Ed il rischio più grave, sempre in assenza di un approfondito ragionamento al riguardo, è che la soluzione identificata sia quella di risolvere la faccenda eliminandolo dalle selezioni, registrando come motivazione ufficiale dell’esito negativo del colloquio qualche forma di inadeguatezza, poco importa che riguardi conoscenze, competenze oppure atteggiamenti riconducibili ai soft skill.

Ma sarebbe solo un modo rapido – discriminatorio e semplicistico – di aggirare la questione. Una soluzione strutturata dovrebbe in qualche modo prevedere un’accurata identificazione di tutti i criteri che possono far scattare un’allerta reale: ad esempio l’eventuale recente viaggio del candidato – come da lui stesso dichiarato, rispondendo ad una specifica domanda – nelle zone considerate calde, oppure un atteggiamento ossessivo dimostrato esplicitamente nei confronti della religione, oltre ad eventuali evidenze risultanti dalla documentazione giudiziaria richiesta (carichi pendenti, casellario).

Anche in questo caso, quale sarebbe il modo corretto per registrare queste constatazioni?

Si procede con la videoregistrazione del colloquio, acquisendo preventivamente l’autorizzazione al trattamento di informazioni tanto sensibili?

Oppure è sufficiente un questionario specifico che raccolga domande esplicite circa il tema, la cui compilazione avviene da parte del candidato?

In fondo è esattamente lo stesso metodo che adottano gli Stati Uniti prima di rilasciare un visto temporaneo.

Ma si è dimostrato veramente efficace?

Insomma non c’è chiarezza sull’argomento, soprattutto per l’impossibilità di prevedere quale possa essere la reazione delle autorità giudiziarie nel caso in cui il candidato, scontento dell’esito del colloquio, decidesse di trascinare l’organizzazione in tribunale.

Basti pensare allo storico contrastante circa le sentenze italiane emesse a proposito di niquab o burqa. Nonostante la legge 152 del 75 sulla pubblica sicurezza espliciti il divieto di utilizzare qualsiasi mezzo atto a rendere difficoltoso il riconoscimento della persona, in luogo pubblico o aperto al pubblico, senza giustificato motivo, in alcuni casi è prevalso il rispetto delle motivazioni religiose e della tutela anti discriminatoria rispetto alla vigente normativa e alle esigenze di sicurezza nazionale.

Sembra chiaro che il legislatore ha il compito di riconsiderare quanto già definito oramai 50 anni fa, rimettendo mano ad una normativa che ha dimostrato di non essere del tutto adeguata rispetto al contesto attuale. Inoltre, sarebbe ora che garantisse anche una maggior tutela nei confronti del settore privato, in qualche modo deresponsabilizzandolo dal prendere decisioni importanti ed autonome proprio là dove non v’è chiarezza.

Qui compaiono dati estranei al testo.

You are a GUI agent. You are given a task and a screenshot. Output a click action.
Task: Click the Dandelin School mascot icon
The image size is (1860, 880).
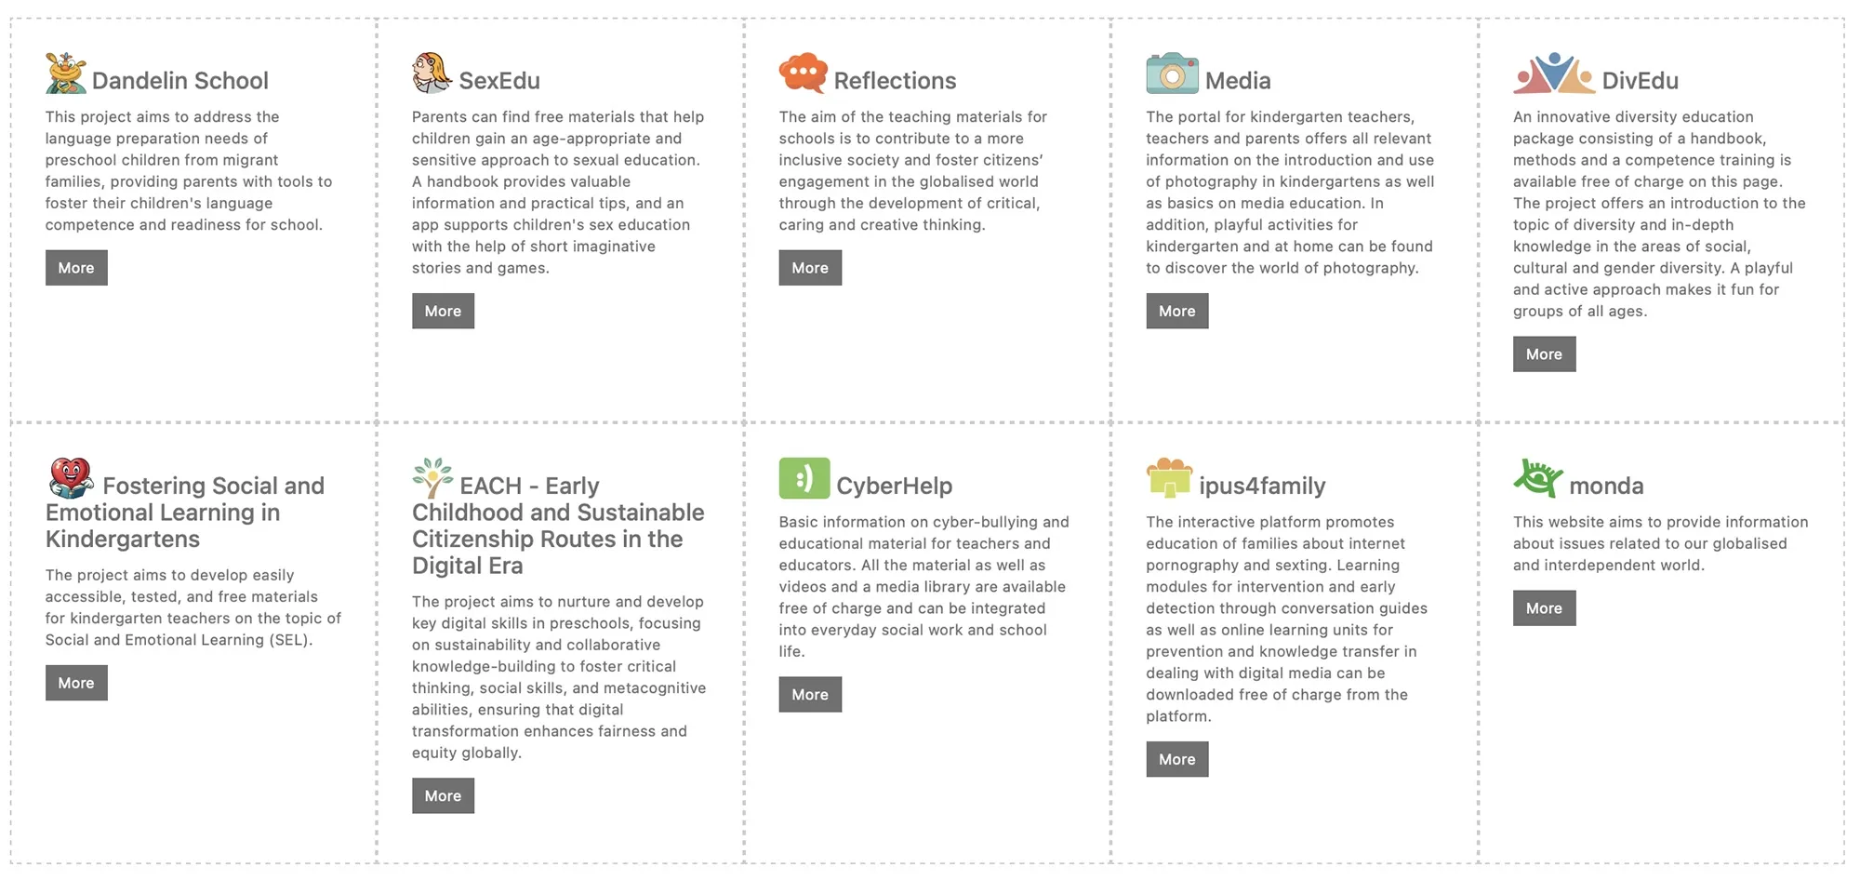point(65,73)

Infine, ciò che non sarebbe affatto giusto succedesse, tanto per tornare alla nostra questione iniziale, è che l’intera faccenda si risolvesse solamente con black list private (e ben nascoste), che fagocitano nomi potenzialmente pericolosi secondo criteri del tutto arbitrari e che arbitrariamente negano il diritto all’opportunità professionale, anche a coloro che la meritano.